Exercise aim:
Rewrite the records from the beginning through the line containing "tap(585, 142)", switching "text box" to "input field" and keeping everything else the same. Leave the pictures out.

Interface element records

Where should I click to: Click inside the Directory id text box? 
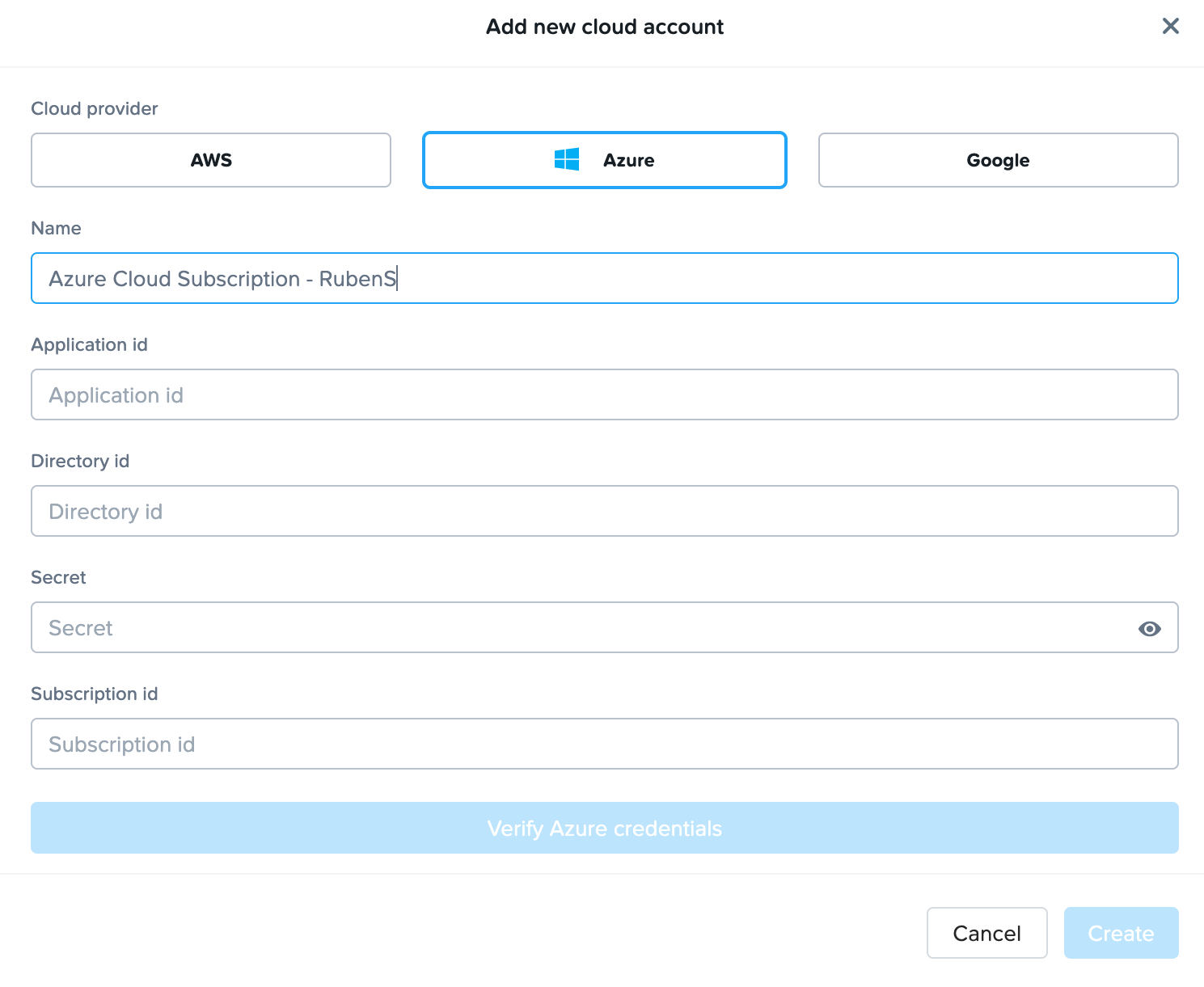(604, 512)
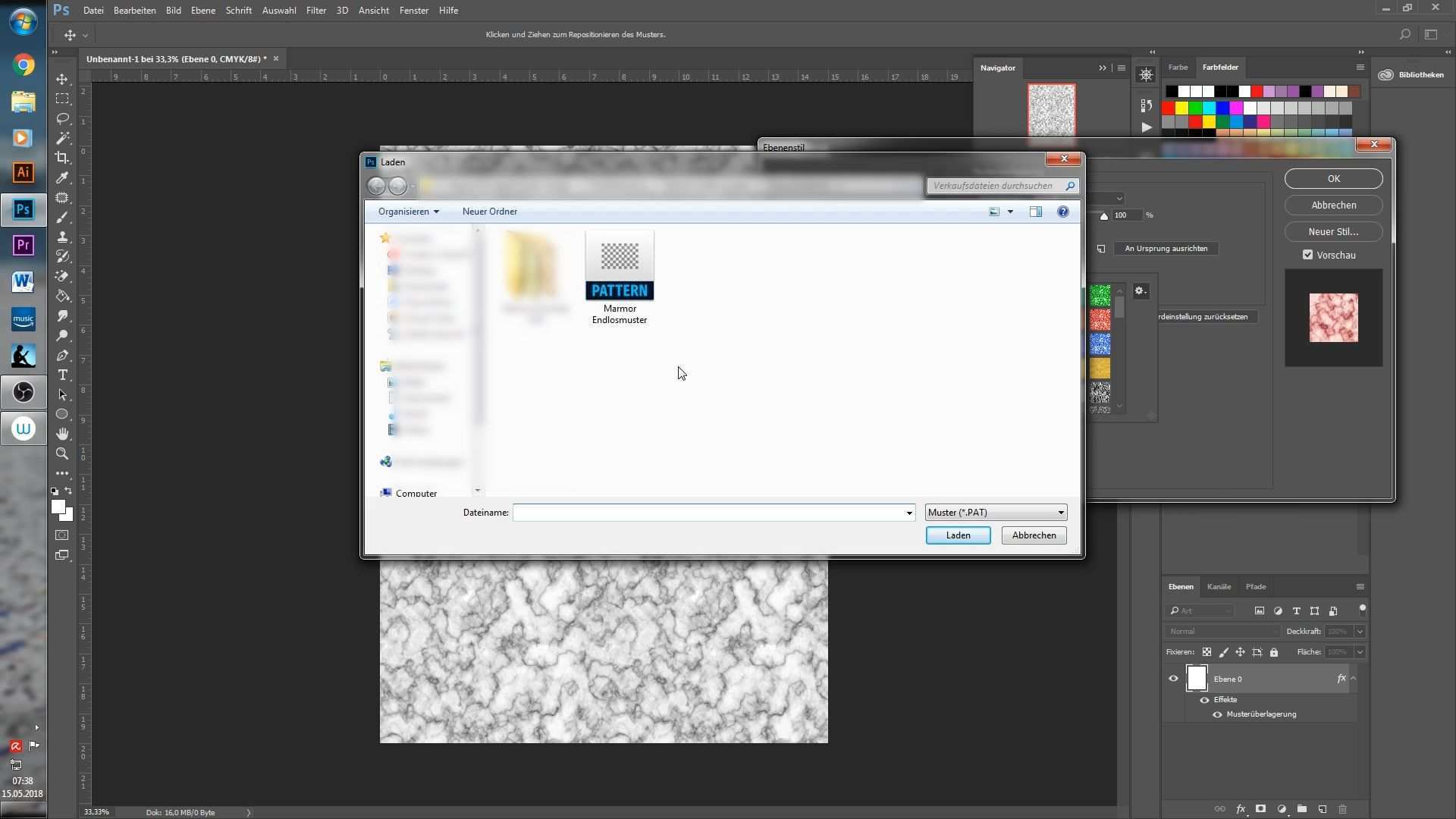
Task: Choose the Zoom tool in toolbar
Action: (62, 453)
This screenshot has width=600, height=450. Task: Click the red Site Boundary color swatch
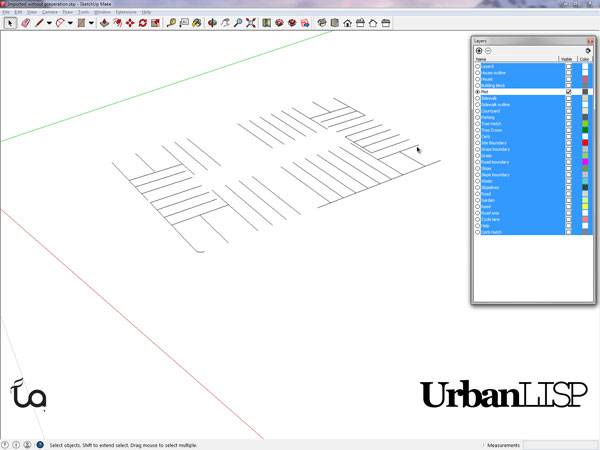tap(585, 142)
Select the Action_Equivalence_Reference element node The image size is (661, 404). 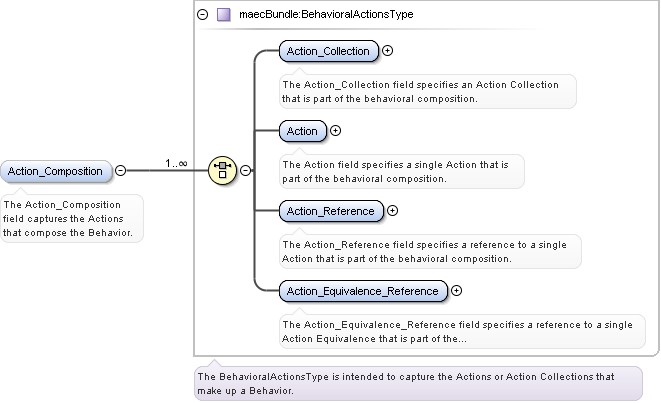point(362,291)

Result for this exercise:
Where should I click to: Click inside the Directory id input field? 
(604, 512)
Task: Choose the Zoom tool in toolbar
Action: (62, 453)
This screenshot has width=600, height=450. Task: Click the red Site Boundary color swatch
tap(585, 142)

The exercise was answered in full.